The harvest is in, the smell of dried leaves is in the air, Parliament’s back in session, and pretty soon the 17-year-olds will start ringing: the university admissions deadline is approaching and someone will need to write their personal statements for them.
Everyone who wants to go to university is required to fill in a Ucas form. It’s an administrative task until you get to the dreaded personal statement section, and then you have to call for back-up. The Ucas website encourages students to commit their personality to paper. In no more than 4,000 characters, they should outline key skills and hobbies and explain what’s drawn them to their chosen subject. Worse still, the personal statement is allegedly extremely important: ‘This may be your only chance to make the case for you to be offered a place,’ the Ucas website says. Those 4,000 characters (about 850 words) are the bane of sixth-formers’ lives. It’s no wonder that, left to their own devices, they come up with things like: ‘An extremely significant educational experience that led me to this application was when I first read The AS Level Constitutional Law Textbook,’ or: ‘My passion for business was first born when I did work experience in a shop and realised that business is vitally important to all our lives,’ and so on.
They need help, and they’d be crazy not to get it. ‘Why would anyone write their own?’ says my cousin Malachy Guinness, who set up a tutoring agency. He points out that with no interviews, there’s no way of checking the authenticity of the statements. His company fields dozens of calls each month on the personal statement question. They favour a collaborative approach: ‘It’s better if the pupil has some input,’ he says. But some private tutors can, for £500 or so, craft an elegant personal statement after a brief phone call.

┄┄┄┄┄┄┄┄┄┄

Short task: Reproduce the passage on Ucas personal statements between "They need help, and" and "brief phone call.", inclusive. The records have no connection to the passage on Ucas personal statements.

Record excerpts:
┄┄┄┄┄┄┄┄┄┄

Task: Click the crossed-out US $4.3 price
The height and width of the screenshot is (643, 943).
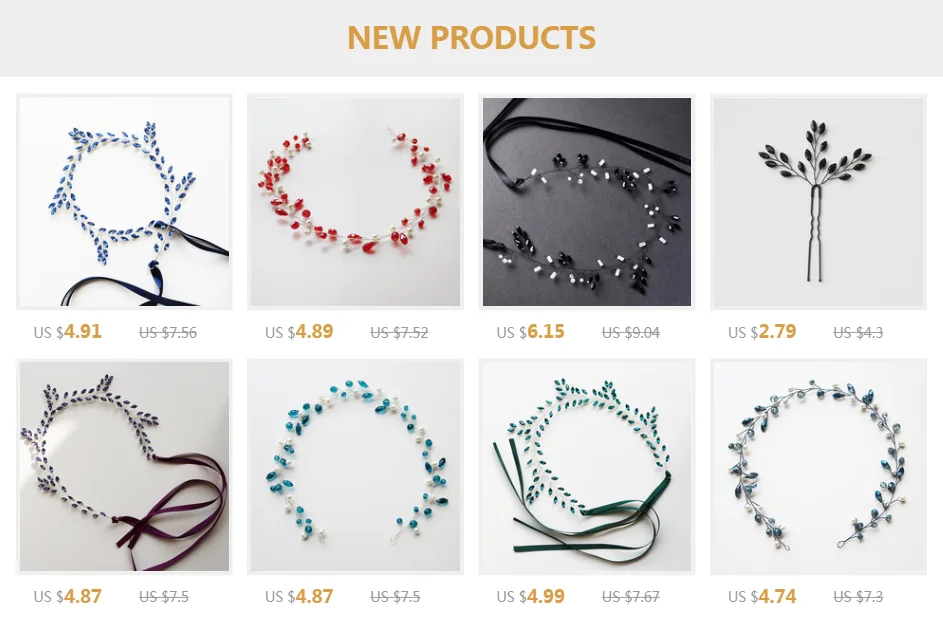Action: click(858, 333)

┄┄┄┄┄┄┄┄┄┄

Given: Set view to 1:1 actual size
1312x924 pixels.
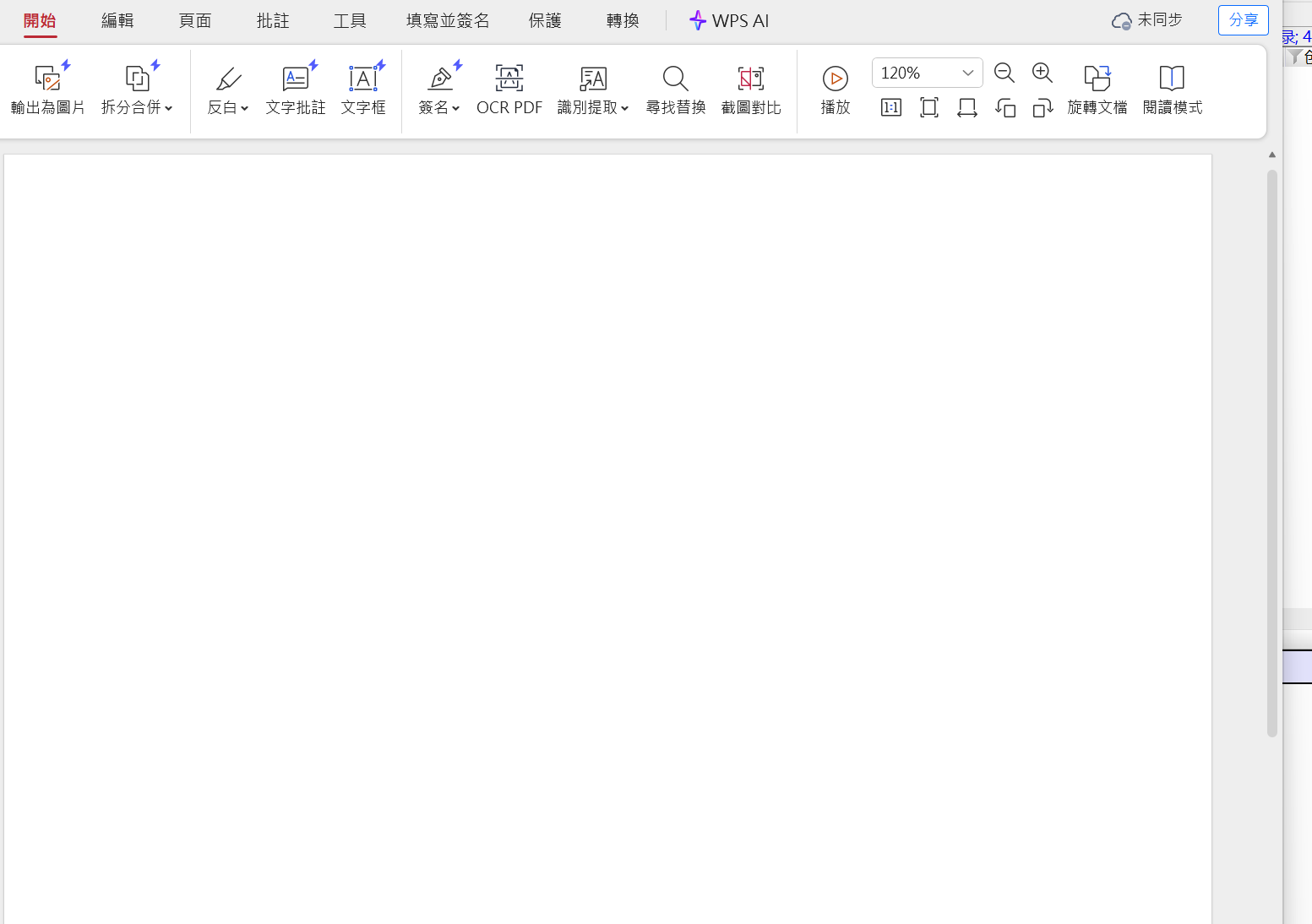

┄┄┄┄┄┄┄┄┄┄

Written response:
They need help, and they’d be crazy not to get it. ‘Why would anyone write their own?’ says my cousin Malachy Guinness, who set up a tutoring agency. He points out that with no interviews, there’s no way of checking the authenticity of the statements. His company fields dozens of calls each month on the personal statement question. They favour a collaborative approach: ‘It’s better if the pupil has some input,’ he says. But some private tutors can, for £500 or so, craft an elegant personal statement after a brief phone call.